Around the World in 52 Months


ARM’s New Research on Climate Spans the Globe

Each year, the ARM Climate Research Facility receives proposals to use key components of the Facility for extended or intensive field campaigns to improve understanding of atmospheric processes that are relevant to regional and global climate. The Department of Energy has selected six field campaigns to take place from 2015 through most of 2019. These new efforts kick off in the summer of 2015 at the Southern Great Plains (SGP) site.

ARM Support for the PECAN Experiment, Enhanced Soundings for Local Coupling Studies, and ARM Airborne Carbon Measurements VI

Two new field campaigns to help improve weather and climate models will take place at the ARM Southern Great Plains Site in summer 2015. Another will begin in October 2015 and run for a year.
Two new field campaigns to help improve weather and climate models will take place at the ARM Southern Great Plains Site in summer 2015. Another will begin in October 2015 and run for a year.

A large fraction of yearly precipitation on the U.S. Great Plains, the world’s breadbasket, comes from the movement of air at night, but the mechanisms for that movement are poorly understood. The Plains Elevated Convection at Night (PECAN), supported by the National Science Foundation, National Oceanic and Atmospheric Administration (NOAA), and National Aeronautics and Space Administration, is a large field campaign encompassing most of western and central Kansas, northern Oklahoma, and southern Nebraska that the U.S. Department of Energy will collaborate with through the ARM Support for the PECAN (AS-PECAN) Experiment. The ARM SGP site forms the southeastern cornerstone for the PECAN campaign to understand and accurately simulate the processes that start and maintain air movement and precipitation at night. Measurements taken during June and July 2015 will serve as the leading data set for climate prediction studies by scientists worldwide.

Principal Investigator: Dave Turner, NOAA

Also at the SGP site in the summer of 2015, the Enhanced Soundings for Local Coupling Studies will take frequent atmospheric profiles. These high-resolution data will improve understanding of how the lowest levels of the atmosphere are affected by the properties of the land surface within a day. Matching the diurnal development of the atmosphere is a fundamental yet extremely complex task for atmospheric models. The results of these studies will also inform how ARM could better measure interactions between the land and the atmosphere.
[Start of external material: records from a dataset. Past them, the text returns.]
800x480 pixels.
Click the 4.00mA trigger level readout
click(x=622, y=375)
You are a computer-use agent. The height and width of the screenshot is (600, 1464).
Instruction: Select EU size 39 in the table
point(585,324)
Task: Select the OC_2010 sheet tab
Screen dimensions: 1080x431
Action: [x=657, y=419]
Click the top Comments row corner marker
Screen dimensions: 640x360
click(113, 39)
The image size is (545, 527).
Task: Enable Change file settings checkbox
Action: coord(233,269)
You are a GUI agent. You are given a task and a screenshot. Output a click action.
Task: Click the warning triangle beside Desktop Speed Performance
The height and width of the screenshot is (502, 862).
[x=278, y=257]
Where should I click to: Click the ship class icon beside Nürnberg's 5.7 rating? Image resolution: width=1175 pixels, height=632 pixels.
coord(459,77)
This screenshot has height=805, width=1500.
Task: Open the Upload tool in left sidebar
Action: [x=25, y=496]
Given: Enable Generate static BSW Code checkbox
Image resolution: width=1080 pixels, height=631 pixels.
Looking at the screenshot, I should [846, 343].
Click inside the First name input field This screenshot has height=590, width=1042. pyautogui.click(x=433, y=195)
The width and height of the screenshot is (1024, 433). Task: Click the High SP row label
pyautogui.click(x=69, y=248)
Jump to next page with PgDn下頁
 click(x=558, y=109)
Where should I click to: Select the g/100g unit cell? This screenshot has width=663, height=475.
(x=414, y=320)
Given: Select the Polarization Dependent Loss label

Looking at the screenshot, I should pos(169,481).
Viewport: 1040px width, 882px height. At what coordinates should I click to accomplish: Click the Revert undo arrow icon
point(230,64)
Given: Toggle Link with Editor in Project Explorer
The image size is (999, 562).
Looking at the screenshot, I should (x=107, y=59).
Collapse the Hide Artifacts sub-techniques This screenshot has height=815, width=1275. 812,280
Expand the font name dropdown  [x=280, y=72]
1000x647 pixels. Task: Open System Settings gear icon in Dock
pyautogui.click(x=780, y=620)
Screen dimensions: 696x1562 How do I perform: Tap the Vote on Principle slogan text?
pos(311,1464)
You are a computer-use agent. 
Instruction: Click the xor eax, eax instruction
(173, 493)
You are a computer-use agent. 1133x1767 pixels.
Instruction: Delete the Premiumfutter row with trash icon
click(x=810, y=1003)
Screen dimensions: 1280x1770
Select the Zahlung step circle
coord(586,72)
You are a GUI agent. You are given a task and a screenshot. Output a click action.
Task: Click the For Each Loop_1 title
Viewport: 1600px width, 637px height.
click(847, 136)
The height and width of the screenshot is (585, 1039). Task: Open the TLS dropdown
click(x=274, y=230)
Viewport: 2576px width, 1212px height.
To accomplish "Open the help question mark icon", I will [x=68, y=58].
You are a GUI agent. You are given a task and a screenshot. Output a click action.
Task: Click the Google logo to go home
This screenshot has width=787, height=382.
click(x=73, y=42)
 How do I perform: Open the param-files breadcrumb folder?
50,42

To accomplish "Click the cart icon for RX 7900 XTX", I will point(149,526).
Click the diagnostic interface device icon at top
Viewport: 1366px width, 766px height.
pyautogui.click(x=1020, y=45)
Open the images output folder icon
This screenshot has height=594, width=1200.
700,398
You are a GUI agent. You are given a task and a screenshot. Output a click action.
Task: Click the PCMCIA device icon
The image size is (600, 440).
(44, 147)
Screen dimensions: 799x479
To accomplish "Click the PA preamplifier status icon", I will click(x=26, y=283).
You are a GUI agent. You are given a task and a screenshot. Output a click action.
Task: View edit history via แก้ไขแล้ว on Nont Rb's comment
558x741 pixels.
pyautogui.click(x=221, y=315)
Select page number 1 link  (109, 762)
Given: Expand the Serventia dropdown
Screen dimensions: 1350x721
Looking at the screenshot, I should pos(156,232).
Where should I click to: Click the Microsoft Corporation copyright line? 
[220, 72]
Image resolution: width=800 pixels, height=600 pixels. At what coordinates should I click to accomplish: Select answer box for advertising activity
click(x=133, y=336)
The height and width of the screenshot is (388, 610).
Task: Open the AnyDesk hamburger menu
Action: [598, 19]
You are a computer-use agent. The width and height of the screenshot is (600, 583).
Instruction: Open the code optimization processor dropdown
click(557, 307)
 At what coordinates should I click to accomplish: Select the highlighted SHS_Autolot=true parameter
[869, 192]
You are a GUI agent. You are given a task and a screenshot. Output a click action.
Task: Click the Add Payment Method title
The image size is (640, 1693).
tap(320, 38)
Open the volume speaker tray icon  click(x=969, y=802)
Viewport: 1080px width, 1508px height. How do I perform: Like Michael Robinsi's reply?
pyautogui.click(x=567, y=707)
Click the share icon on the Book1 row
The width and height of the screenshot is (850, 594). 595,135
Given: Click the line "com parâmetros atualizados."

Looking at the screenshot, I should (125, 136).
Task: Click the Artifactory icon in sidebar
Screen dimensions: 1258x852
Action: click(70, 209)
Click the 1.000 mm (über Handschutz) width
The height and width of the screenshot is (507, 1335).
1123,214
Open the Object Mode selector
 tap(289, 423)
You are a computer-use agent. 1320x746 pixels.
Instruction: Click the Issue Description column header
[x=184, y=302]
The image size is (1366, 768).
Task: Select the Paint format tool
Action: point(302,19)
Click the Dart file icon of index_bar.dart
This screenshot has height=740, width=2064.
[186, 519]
Principal Investigator: Craig Ferguson, State University of New York

In addition, the SGP site will see continuation of the ARM Airborne Carbon Measurements campaigns for ARM-ACME VI beginning in October 2015 and continuing for a year. For this effort, the Cessna 206 will continue to take regular carbon measurements over the site. Because carbon plays such an important role in the atmosphere, ARM has been measuring and analyzing its presence at the SGP site for more than six years. These measurements will be used to improve understanding of how land-atmosphere interactions and changes in water and energy influence carbon concentrations. This work will also shed light on how greenhouse gases are transported in the atmosphere.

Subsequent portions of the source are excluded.